The dehydration and subsequent cyclization reactions of 1-styrylpropargyl alcohols was examined. In the course of these studies, numerous scaffolds were synthesized, including a furan, a cyclopentenone, an acyclic enone and even a naphthalenone. The diversity of these structural motifs lies in novel cascades of reactions originating from a common carbocationic manifold.
Keywords: carbocationic rearrangement; cyclopentenones; furans; propargyl alcohols
In the course of our medicinal program on a new class of anticancer agents [1-3], we developed a novel synthesis of cyclopentenones substituted by three different aryl groups (Scheme 1) . This approach combines a molybdenum(VI)-catalyzed etherification of allylic alcohol with a gold(I)-catalyzed intramolecular cyclization process [5,6].
During the optimization process of this synthesis, we examined several catalysts to transform allylic alcohol 1 into ether 2, including Re2O7, which is described to efficiently catalyze this type of transformation . Unexpectedly, instead of obtaining ether 2, we observed the formation of cyclopentenone 4 in 32% yield. We noticed that this reaction only occurs when Re2O7 is heated at 45 °C for 15 minutes in MeOH prior to the addition of the substrate. As far as we know, this type of reaction has not been described before. It provides a useful alternative to the Rautenstrauch rearrangement, the main limitation of which lies on the necessity to have the alcohol esterified (Scheme 2) . Indeed, in many cases, this esterification occurs in low yield, or may even be impossible to achieve [4,8,9].
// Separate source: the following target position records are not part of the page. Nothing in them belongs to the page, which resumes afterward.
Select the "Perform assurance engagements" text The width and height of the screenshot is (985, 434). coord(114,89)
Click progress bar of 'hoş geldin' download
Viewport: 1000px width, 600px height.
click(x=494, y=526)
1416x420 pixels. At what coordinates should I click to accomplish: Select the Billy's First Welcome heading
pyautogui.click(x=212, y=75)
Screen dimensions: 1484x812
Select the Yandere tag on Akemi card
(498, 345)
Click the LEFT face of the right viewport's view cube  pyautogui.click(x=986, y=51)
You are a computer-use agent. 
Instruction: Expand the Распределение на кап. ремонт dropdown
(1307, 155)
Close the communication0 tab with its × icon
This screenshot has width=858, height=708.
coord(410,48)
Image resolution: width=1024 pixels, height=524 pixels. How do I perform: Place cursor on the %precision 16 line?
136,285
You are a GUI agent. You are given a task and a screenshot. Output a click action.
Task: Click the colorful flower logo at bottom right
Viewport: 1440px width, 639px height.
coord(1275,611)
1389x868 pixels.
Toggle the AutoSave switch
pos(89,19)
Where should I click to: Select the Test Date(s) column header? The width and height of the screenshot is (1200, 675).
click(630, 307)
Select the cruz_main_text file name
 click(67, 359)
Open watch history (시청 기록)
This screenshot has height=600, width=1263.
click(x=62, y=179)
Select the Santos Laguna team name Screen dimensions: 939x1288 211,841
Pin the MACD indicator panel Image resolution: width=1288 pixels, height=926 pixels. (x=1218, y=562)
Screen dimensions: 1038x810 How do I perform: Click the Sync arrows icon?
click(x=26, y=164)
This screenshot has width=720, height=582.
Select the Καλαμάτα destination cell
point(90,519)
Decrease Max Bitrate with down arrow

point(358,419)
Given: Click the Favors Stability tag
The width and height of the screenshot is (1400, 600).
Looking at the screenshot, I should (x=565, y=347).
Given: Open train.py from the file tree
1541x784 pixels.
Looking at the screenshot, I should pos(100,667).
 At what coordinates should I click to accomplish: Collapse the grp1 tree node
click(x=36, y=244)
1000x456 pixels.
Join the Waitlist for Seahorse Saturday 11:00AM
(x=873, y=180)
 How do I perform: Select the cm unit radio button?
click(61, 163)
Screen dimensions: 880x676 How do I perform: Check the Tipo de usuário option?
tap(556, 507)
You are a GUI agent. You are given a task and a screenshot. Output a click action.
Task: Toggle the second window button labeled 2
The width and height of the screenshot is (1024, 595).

The importance of cyclopentenones as intermediates to the synthesis of bioactive compounds prompted us to explore the synthetic potential of this novel rearrangement of 1-styrylpropargyl alcohols (Table 1). Toward this purpose, a number of other substrates were synthesized from the readily prepared acyl chloride 5 and ketone 6  (Scheme 3).
We began our study by applying the reaction conditions developed for alcohol 1 using Re2O7 (1.5%), MeOH (8 equiv) at 45 °C in DCE (entry 1, Table 1). Gratifyingly, replacing the TMS group by a TBS group improved the yield to 44% (which is superior to the overall yield of the previous three steps synthesis). Along with cyclopentenone 4, we observed the formation of furan 13 (27% isolated yield).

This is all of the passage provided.